Segmentation Functionality#

Descriptions of the basic functions are given below.

Function descriptions:

segmentation.segmentation(normalizedTypicalPeriods, noSegments, timeStepsPerPeriod, representationMethod=None, representationDict=None, distributionPeriodWise=True)[source]#

Agglomerative clustering of adjacent time steps within a set of typical periods in order to further reduce the temporal resolution within typical periods and to further reduce complexity of input data.

Parameters:
  • normalizedTypicalPeriods (pandas DataFrame) – MultiIndex DataFrame containing the typical periods as first index, the time steps within the periods as second index and the attributes as columns.

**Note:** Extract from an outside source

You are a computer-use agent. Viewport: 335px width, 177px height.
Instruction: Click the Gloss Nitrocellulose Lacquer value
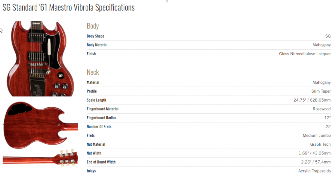click(305, 54)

  • noSegments (integer) – Number of segments in which the typical periods should be subdivided - equivalent to the number of inner-period clusters.

  • timeStepsPerPeriod (integer) – Number of time steps per period

Returns:

  • segmentedNormalizedTypicalPeriods (pandas DataFrame) – MultiIndex DataFrame similar to normalizedTypicalPeriods but with segments instead of time steps. Moreover, two additional index levels define the length of each segment and the time step index at which each segment starts.

  • predictedSegmentedNormalizedTypicalPeriods (pandas DataFrame) – MultiIndex DataFrame with the same shape of normalizedTypicalPeriods, but with overwritten values derived from segmentation used for prediction of the original periods and accuracy indicators.